Dataset excerpts
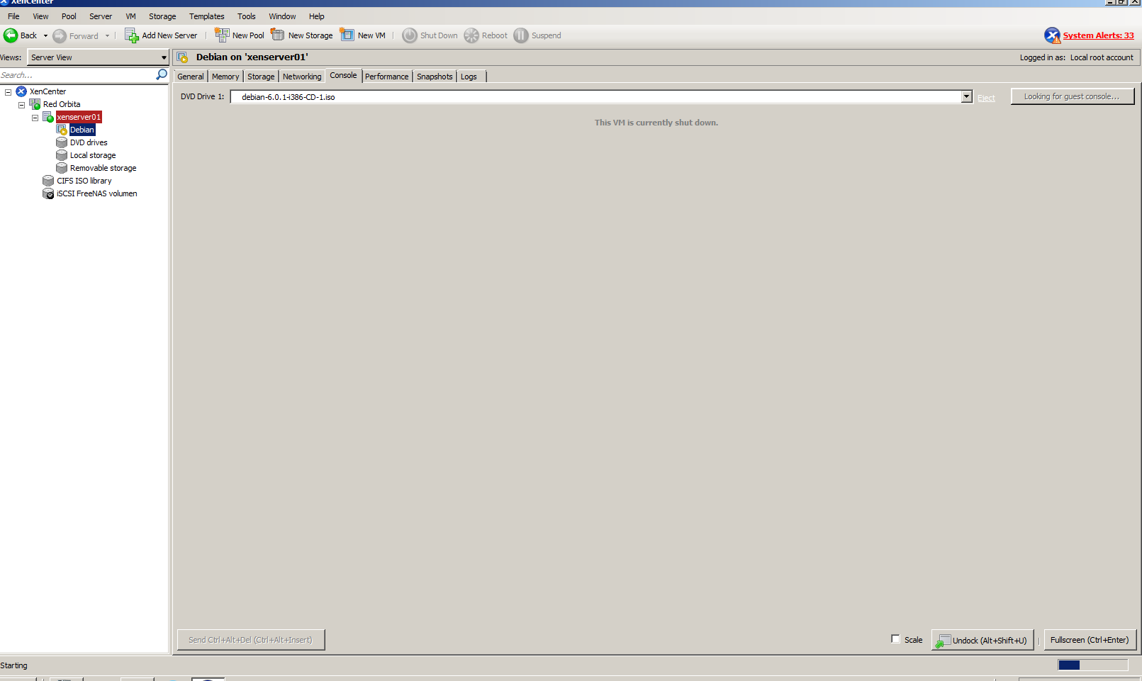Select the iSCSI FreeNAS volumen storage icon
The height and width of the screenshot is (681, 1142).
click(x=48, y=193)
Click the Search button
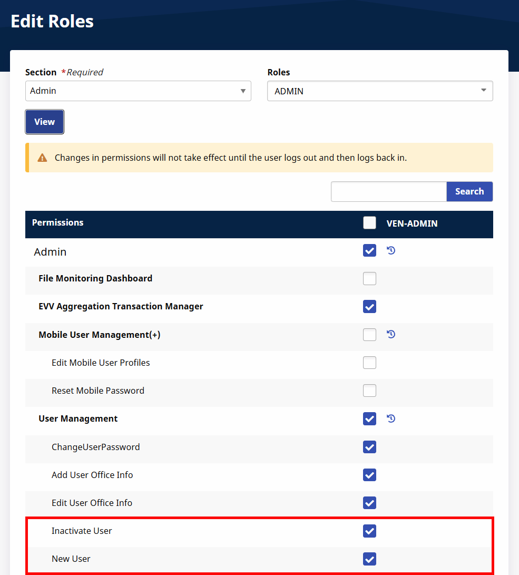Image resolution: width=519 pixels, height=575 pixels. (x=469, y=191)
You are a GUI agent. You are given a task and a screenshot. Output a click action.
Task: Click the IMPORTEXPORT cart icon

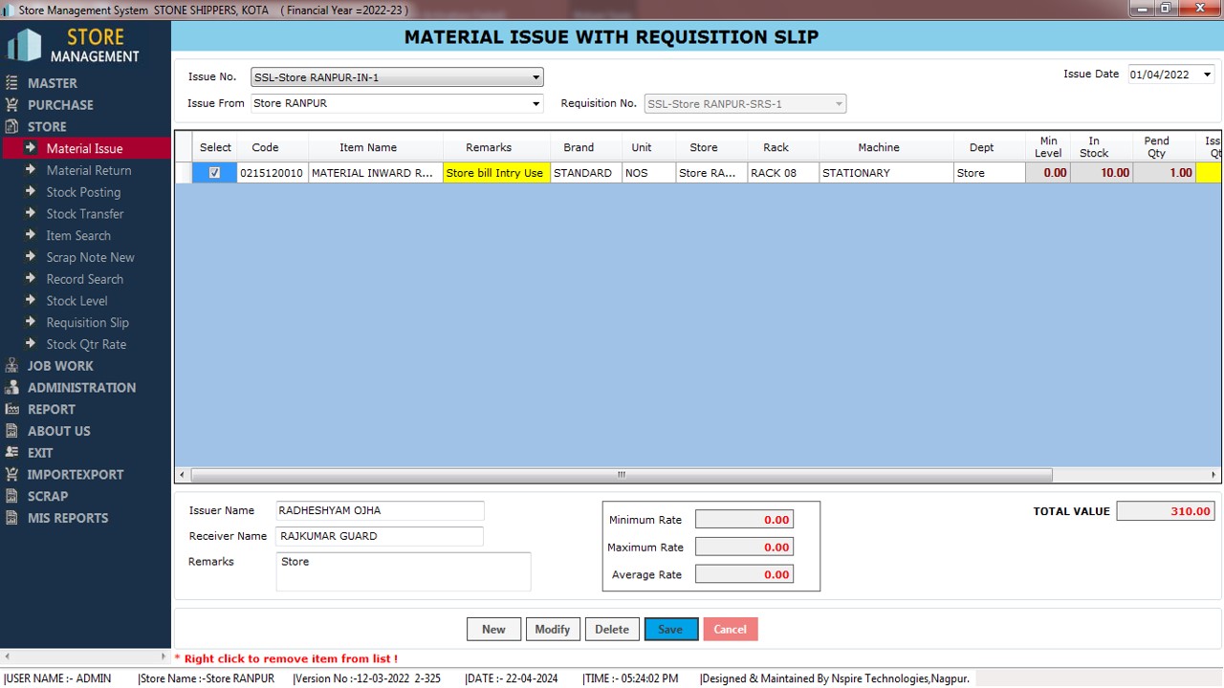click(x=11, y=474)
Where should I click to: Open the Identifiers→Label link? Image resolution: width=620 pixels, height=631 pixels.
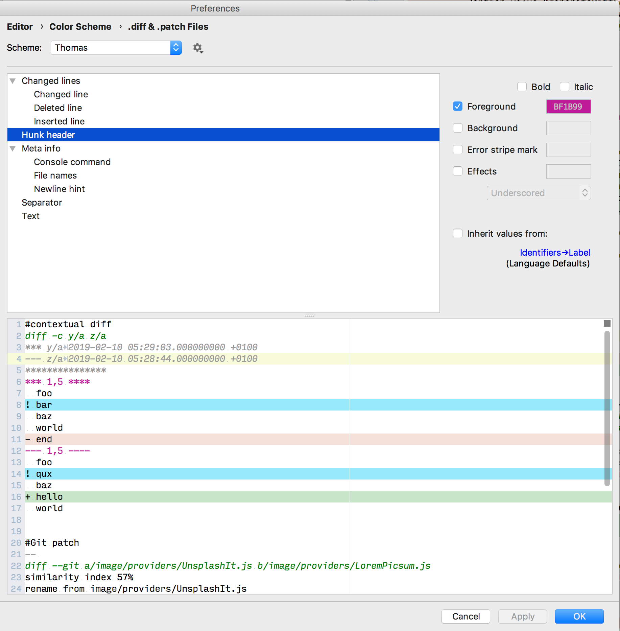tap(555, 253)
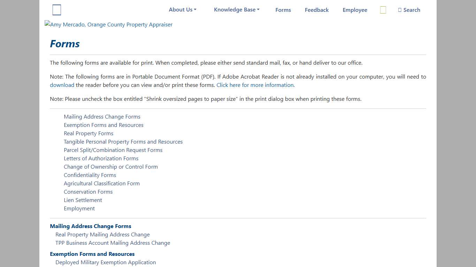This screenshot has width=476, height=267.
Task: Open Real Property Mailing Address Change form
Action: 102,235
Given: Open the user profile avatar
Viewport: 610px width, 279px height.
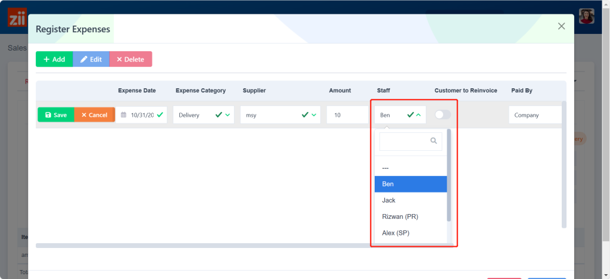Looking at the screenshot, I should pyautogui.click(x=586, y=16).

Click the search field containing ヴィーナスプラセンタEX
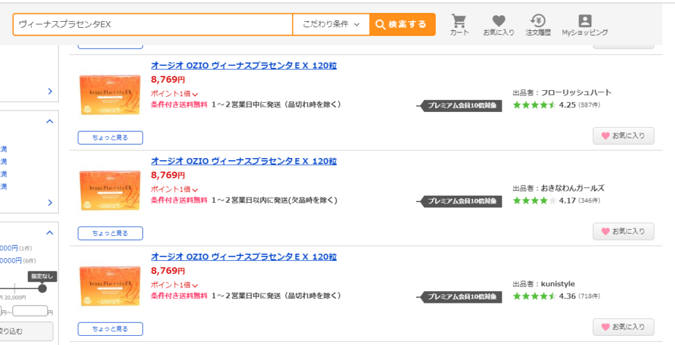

---

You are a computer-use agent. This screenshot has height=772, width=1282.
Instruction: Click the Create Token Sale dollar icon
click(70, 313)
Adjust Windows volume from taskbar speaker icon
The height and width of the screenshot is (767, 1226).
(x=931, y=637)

Goal of the exercise
Turn the lines between the one holding "Select the iSCSI FreeNAS volumen storage icon" and the one holding "click(x=11, y=474)", inclusive, into a numbered list, skipping blank lines and omitting the pictures.

Written answer
1. Select the iSCSI FreeNAS volumen storage icon
2. The height and width of the screenshot is (681, 1142).
3. click(x=48, y=193)
4. Click the Search button
5. Image resolution: width=519 pixels, height=575 pixels. (x=469, y=191)
6. You are a GUI agent. You are given a task and a screenshot. Output a click action.
7. Task: Click the IMPORTEXPORT cart icon
8. click(x=11, y=474)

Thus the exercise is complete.